>> BEGIN

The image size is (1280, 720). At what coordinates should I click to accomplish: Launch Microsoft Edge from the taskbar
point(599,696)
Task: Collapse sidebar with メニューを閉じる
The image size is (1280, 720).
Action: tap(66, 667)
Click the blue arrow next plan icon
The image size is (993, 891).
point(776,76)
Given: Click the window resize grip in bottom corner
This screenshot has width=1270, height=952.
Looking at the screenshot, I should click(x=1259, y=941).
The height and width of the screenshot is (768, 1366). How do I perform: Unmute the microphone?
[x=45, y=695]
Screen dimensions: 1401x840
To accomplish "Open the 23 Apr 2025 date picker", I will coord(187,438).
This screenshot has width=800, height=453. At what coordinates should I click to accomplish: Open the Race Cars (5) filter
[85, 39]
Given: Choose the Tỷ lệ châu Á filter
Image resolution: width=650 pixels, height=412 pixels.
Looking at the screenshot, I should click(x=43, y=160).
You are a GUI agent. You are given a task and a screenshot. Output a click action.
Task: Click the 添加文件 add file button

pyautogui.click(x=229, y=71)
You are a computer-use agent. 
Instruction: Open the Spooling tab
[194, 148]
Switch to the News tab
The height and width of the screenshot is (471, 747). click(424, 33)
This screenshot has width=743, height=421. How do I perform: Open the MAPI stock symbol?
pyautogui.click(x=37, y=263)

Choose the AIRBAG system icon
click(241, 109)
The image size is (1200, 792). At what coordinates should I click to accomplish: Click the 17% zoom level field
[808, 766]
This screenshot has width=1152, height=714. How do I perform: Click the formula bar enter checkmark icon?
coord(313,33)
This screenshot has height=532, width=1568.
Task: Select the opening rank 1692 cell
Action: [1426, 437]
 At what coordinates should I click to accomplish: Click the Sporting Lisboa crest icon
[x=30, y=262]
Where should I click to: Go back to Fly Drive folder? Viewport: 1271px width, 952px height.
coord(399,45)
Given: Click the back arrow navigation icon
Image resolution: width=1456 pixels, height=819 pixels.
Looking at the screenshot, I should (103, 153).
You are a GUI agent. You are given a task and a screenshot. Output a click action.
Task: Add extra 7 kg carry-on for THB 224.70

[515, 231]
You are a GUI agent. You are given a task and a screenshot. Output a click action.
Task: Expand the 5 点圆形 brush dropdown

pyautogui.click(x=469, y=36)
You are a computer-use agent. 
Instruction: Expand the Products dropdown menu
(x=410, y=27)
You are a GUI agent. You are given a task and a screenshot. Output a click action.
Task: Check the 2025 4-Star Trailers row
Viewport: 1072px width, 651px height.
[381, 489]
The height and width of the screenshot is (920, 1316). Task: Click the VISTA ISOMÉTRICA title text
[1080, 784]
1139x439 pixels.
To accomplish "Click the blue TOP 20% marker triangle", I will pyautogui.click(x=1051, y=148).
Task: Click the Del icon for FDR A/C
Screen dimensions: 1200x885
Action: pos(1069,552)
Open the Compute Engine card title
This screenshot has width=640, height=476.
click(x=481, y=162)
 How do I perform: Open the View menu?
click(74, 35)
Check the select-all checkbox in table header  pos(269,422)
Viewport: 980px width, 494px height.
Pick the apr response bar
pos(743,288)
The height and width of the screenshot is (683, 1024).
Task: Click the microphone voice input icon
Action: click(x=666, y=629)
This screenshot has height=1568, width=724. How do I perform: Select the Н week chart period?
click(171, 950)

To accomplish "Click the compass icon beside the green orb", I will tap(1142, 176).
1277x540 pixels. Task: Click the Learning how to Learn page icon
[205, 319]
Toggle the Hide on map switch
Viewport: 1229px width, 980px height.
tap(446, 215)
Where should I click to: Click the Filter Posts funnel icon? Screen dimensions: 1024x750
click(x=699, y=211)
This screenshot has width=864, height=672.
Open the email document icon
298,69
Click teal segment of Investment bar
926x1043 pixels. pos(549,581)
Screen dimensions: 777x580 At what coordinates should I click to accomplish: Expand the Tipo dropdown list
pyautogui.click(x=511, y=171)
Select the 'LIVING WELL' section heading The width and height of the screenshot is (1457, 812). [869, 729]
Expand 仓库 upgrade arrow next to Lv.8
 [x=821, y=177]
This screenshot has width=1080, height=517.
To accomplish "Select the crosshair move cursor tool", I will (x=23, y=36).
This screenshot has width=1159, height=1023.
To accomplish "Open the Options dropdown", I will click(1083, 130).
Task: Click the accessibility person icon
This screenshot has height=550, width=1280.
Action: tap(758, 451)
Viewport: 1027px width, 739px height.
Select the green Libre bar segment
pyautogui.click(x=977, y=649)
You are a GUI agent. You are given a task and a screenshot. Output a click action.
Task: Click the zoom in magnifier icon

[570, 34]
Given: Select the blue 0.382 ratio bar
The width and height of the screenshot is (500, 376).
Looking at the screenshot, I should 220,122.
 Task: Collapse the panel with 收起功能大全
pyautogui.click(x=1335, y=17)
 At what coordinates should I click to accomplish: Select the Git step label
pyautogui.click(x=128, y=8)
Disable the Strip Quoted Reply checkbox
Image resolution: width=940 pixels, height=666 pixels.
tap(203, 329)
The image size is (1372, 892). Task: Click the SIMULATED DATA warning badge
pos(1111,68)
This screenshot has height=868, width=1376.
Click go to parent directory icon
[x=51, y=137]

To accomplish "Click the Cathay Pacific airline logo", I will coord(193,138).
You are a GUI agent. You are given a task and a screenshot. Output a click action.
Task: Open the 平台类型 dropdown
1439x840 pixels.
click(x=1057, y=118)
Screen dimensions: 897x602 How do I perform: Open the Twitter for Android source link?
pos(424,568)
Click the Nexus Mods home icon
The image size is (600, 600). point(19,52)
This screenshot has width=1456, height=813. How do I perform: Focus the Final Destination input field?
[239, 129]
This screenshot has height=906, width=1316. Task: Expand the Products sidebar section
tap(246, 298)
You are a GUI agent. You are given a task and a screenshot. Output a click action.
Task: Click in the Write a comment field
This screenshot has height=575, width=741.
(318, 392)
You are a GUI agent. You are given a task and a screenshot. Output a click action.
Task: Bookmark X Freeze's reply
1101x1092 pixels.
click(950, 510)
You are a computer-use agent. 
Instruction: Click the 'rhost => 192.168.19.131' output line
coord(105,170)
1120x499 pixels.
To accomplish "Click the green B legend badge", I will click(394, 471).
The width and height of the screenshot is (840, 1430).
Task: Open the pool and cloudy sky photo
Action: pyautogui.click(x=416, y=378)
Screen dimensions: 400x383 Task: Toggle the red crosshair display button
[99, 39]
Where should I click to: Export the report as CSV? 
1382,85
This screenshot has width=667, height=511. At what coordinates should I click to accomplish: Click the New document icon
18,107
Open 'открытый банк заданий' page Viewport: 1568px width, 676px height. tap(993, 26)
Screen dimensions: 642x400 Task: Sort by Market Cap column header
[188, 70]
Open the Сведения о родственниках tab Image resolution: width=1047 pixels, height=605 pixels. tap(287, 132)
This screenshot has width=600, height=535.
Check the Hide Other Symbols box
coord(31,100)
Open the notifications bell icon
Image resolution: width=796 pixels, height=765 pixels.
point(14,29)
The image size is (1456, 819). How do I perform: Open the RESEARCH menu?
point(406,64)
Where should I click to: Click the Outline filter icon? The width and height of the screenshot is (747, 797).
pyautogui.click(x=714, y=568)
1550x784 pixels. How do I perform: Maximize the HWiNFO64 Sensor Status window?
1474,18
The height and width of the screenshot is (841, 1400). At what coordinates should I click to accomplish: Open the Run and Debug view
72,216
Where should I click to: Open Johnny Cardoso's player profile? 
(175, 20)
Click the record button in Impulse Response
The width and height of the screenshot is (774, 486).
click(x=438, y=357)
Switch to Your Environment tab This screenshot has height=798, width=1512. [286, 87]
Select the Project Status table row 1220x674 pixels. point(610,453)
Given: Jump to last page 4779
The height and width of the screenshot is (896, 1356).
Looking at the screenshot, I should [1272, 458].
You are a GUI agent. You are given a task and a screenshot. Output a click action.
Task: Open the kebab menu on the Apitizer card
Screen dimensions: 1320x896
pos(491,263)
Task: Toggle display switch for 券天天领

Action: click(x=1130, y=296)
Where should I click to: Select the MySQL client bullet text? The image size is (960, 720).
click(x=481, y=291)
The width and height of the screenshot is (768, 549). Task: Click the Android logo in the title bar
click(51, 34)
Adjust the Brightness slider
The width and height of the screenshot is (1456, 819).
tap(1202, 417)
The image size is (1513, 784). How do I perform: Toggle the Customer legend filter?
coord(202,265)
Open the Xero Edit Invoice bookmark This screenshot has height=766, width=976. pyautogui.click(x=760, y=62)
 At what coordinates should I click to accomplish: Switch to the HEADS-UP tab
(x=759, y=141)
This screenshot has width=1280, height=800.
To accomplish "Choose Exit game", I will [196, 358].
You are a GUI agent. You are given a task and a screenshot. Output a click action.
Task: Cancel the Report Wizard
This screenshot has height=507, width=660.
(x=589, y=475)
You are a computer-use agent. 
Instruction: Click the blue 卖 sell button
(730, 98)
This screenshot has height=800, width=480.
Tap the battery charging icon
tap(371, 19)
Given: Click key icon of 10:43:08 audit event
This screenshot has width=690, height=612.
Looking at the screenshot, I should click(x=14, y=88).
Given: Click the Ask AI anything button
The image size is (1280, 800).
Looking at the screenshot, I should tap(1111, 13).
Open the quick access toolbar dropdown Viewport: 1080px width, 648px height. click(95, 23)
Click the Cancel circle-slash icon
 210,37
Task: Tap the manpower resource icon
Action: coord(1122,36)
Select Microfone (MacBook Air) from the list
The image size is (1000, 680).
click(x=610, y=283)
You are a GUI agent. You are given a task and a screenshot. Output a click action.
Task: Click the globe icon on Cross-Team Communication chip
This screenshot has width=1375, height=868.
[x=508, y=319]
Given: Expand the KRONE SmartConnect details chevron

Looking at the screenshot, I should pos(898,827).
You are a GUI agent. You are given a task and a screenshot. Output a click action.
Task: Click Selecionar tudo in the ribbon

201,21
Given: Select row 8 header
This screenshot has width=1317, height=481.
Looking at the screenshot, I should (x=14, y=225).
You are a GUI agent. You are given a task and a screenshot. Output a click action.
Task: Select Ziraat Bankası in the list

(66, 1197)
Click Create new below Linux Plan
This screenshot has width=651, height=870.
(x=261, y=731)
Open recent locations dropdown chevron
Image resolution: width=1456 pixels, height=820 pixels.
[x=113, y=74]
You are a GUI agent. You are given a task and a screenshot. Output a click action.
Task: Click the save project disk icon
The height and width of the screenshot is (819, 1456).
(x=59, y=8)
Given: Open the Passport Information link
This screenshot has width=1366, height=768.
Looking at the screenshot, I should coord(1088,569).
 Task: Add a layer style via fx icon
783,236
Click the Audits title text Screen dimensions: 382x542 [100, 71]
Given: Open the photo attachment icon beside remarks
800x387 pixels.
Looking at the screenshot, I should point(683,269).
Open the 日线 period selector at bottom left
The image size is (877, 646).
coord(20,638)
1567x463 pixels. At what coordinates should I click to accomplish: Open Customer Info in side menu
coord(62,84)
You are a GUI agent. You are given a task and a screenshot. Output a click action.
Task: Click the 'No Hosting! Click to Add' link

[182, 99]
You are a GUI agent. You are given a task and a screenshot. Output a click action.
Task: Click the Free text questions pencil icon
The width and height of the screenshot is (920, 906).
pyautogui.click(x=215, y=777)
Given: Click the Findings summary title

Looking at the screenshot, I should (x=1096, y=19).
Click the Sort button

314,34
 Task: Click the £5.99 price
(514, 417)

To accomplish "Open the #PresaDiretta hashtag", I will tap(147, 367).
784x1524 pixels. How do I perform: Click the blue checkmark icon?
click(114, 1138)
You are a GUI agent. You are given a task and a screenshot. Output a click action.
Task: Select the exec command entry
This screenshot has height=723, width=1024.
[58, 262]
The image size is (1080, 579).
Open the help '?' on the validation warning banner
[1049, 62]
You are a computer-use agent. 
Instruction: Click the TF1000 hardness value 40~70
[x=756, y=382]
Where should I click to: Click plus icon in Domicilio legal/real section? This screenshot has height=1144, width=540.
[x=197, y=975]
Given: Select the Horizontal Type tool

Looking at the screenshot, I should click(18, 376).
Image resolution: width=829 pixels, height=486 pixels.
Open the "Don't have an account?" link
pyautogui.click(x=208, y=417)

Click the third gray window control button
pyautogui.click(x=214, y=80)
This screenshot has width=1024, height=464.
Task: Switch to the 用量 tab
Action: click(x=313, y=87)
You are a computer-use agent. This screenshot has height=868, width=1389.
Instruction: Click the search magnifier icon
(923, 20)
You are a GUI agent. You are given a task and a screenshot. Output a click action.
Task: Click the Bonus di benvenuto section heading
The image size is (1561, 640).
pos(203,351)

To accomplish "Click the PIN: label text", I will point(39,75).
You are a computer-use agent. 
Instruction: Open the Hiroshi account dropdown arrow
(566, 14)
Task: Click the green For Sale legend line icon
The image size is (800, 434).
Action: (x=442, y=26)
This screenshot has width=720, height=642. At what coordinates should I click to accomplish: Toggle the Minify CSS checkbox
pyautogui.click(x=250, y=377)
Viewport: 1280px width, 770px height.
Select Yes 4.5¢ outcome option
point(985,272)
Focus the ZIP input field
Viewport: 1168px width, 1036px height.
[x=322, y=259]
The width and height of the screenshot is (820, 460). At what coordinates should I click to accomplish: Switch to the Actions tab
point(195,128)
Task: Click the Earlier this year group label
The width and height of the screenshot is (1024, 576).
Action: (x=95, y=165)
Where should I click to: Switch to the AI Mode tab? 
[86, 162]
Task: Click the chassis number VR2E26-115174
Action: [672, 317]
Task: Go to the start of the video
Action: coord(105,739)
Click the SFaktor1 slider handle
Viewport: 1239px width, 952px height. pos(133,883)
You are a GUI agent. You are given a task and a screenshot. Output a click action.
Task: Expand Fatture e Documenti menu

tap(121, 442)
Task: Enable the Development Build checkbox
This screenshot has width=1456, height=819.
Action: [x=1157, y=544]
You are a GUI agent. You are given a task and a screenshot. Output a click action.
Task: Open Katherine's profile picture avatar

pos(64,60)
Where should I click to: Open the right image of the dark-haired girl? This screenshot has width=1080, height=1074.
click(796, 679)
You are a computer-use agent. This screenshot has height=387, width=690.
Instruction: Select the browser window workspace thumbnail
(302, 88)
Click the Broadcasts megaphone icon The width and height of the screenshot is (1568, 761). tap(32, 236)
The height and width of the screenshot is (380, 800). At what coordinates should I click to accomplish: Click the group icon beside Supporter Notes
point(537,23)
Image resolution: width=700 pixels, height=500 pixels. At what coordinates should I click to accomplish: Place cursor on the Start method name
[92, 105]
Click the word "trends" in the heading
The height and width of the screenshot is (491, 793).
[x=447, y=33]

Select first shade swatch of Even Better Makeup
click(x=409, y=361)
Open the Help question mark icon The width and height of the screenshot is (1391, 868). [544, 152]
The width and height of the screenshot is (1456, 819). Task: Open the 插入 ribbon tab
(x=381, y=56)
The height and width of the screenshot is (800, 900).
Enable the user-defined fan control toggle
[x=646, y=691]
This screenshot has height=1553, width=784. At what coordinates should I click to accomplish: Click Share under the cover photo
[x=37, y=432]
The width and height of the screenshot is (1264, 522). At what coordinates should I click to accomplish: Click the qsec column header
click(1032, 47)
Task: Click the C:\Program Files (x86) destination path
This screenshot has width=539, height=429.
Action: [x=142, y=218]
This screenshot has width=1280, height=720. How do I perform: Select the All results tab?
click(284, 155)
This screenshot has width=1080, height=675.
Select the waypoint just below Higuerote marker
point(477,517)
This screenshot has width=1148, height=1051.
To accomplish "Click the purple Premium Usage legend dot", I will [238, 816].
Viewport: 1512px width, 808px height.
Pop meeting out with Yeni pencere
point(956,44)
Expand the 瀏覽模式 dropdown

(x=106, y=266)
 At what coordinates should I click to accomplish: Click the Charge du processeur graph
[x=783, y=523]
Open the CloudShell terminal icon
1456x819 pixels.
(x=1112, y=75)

>> END

◆ Required task: Please reproduce the material above without changes, starting at the line that contains "Choose the AIRBAG system icon" and ending at the line that contains "Looking at the screenshot, I should (103, 153).", with both of those lines included.

◆ Final answer:
Choose the AIRBAG system icon
click(241, 109)
The image size is (1200, 792). At what coordinates should I click to accomplish: Click the 17% zoom level field
[808, 766]
This screenshot has width=1152, height=714. How do I perform: Click the formula bar enter checkmark icon?
coord(313,33)
This screenshot has height=532, width=1568.
Task: Select the opening rank 1692 cell
Action: [1426, 437]
 At what coordinates should I click to accomplish: Click the Sporting Lisboa crest icon
[x=30, y=262]
Where should I click to: Go back to Fly Drive folder? Viewport: 1271px width, 952px height.
coord(399,45)
Given: Click the back arrow navigation icon
Image resolution: width=1456 pixels, height=819 pixels.
Looking at the screenshot, I should (103, 153).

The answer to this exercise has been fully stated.